From her own experience and learning from research on urbanism, Sal believes that if neighborhood revitalization includes art, people will take better care of their communities.


“You have to give the people a sense of belonging,” Sal said.


She met with McDonald, who walked with her down Independence Avenue and through Lykins Square Park, which both played a huge role in her past.
McDonald recalled sitting on the steps at Lykins Square Park in her past life, catching up with other women working the streets.


“When we sat at the steps down at Lykins we would all share stories and sometimes catch up with each other and you know, some of us had hopes and dreams,” McDonald said. “I used to be one of those people that didn’t dare dream because there’s never going to be hope of a life outside the world of prostitution. The hopelessness, the walls that you have to create in order to survive.”


Sal was determined to create a meaningful representation of the people who had passed through that park. She created a small model of the project to present to the Lykins Neighborhood Association board, which was met with strong support.

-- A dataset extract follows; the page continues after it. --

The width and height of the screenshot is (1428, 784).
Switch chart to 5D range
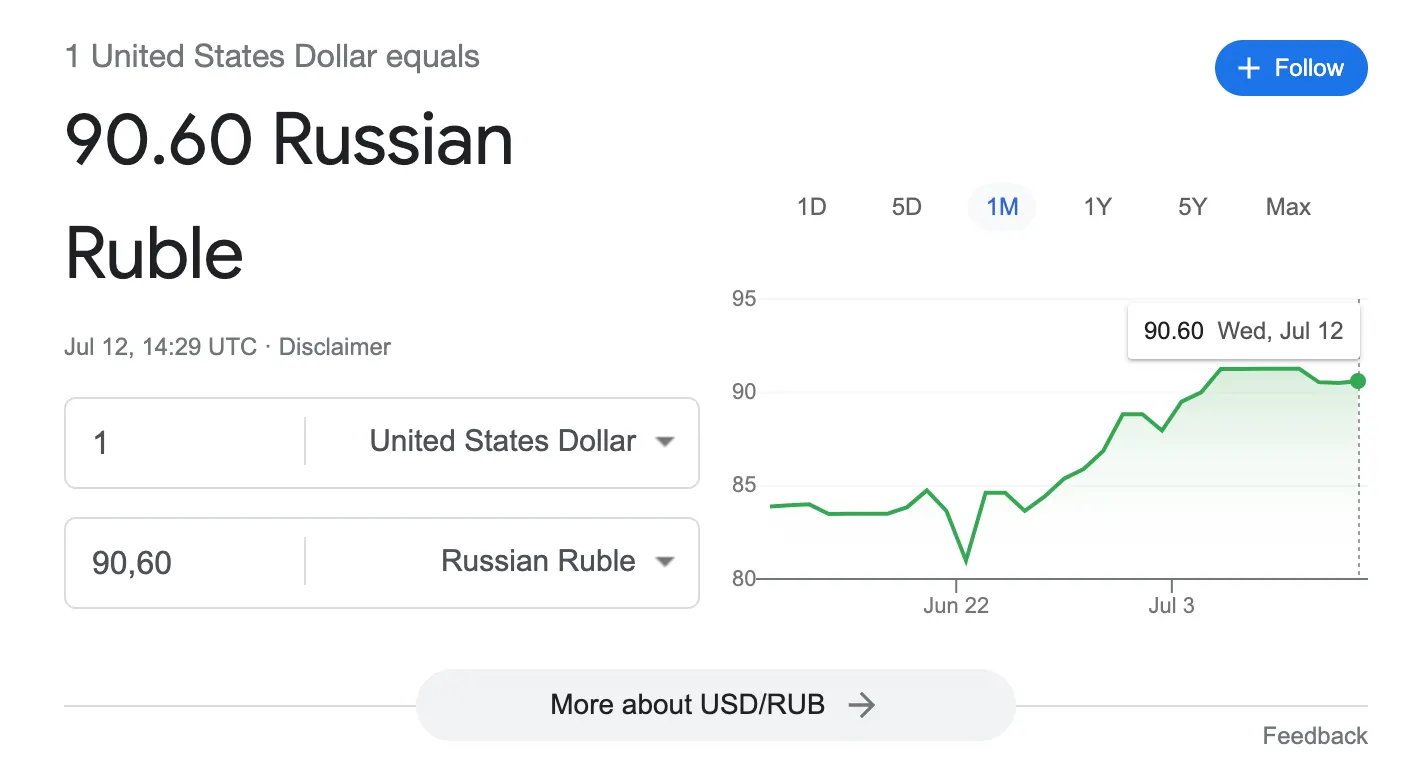[x=906, y=207]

“[She] worked with our Parks Department, worked with our Arts Commission, to make sure that this message is shared somewhere like here so kids here, people here, everyone here can look up at this beautiful artwork and see that we’re a community that cares,” Lucas said of Sal.


The project was funded through the generosity of community supporters and Sal, who is working pro bono. She was overwhelmed with gratitude by the financial support of her friends and others who saw the importance of her project, raising $10,000 in one afternoon.

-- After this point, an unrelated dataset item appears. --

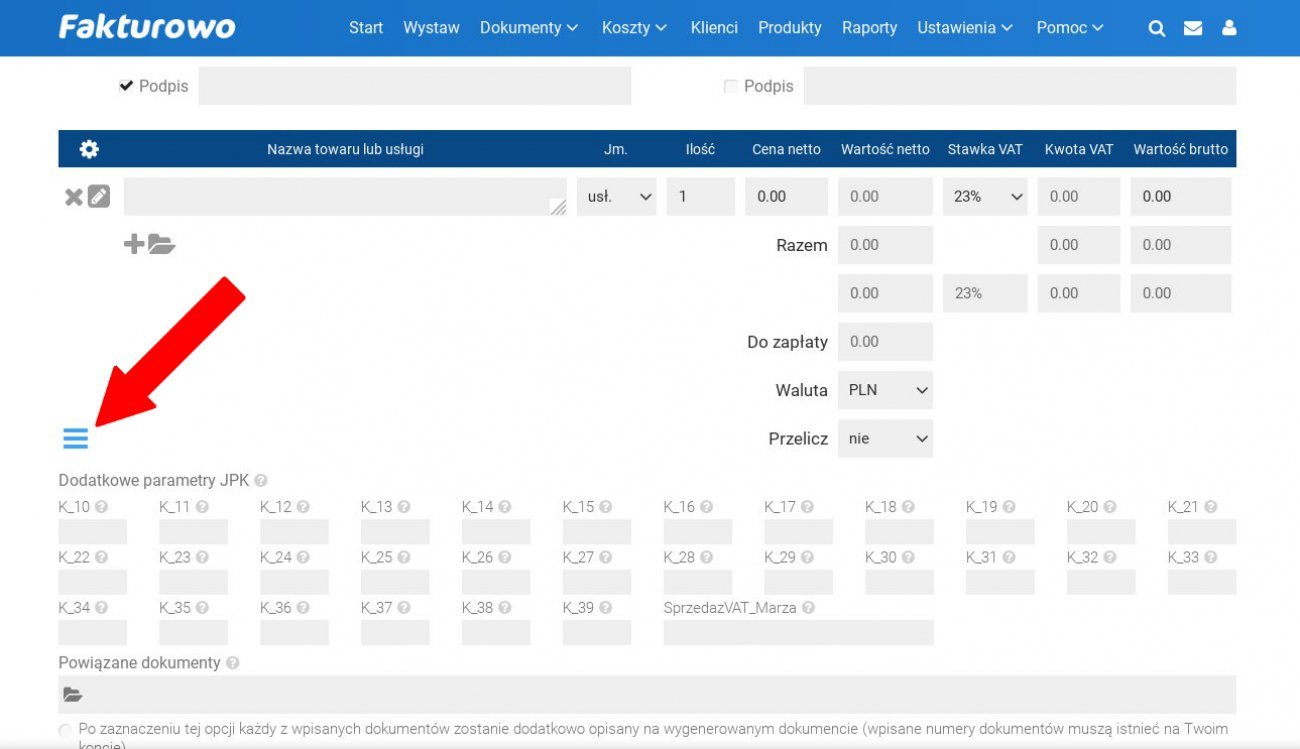The image size is (1300, 749).
Task: Open the Ustawienia menu
Action: point(965,28)
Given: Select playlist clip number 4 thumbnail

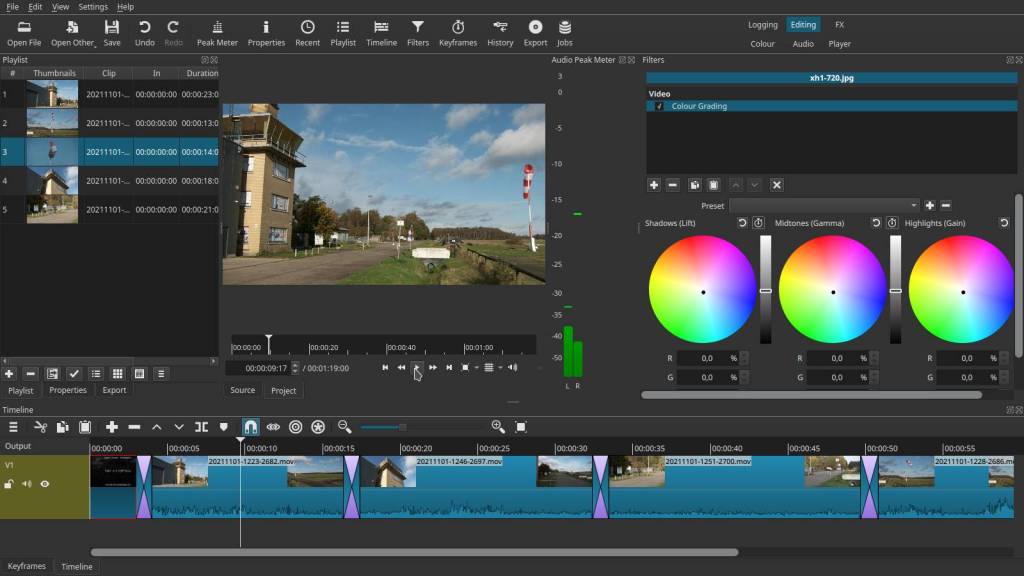Looking at the screenshot, I should [x=52, y=181].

““If we can foster a space where individuals can find that glimmer of hope and light that fire, that spark, to let them see their own value and worth, that we’re willing to fight with them when they make that choice, then they get to flourish and foster and blossom into whoever they want to be,” McDonald said.


Sal’s work is full of symbolism and meaning. She said glass is a metaphor for a survivor.


“When glass is born, she is vulnerable, she is delicate, and when she comes into the artist’s hand, the artist breaks her, shatters her, crumbles her, powders her, but do you think she is destroyed?” Sal asked. “No, she is not destroyed, she is empowered. By breaking her you have empowered her.”


Sal said that although glass is held by metal in stained glass work that blocks its light, glass can stand on her own.


“I have tried very hard for months, and I finally achieved it that I am presenting the glass today with no metal to take away her light, and it is symbolic for me,” Sal said. “When sunlight comes through her, she will glow and she will radiate, she will be the most beautiful self that she can ever be.”


Sal said what has been created in the park is a healing place, right here in the community.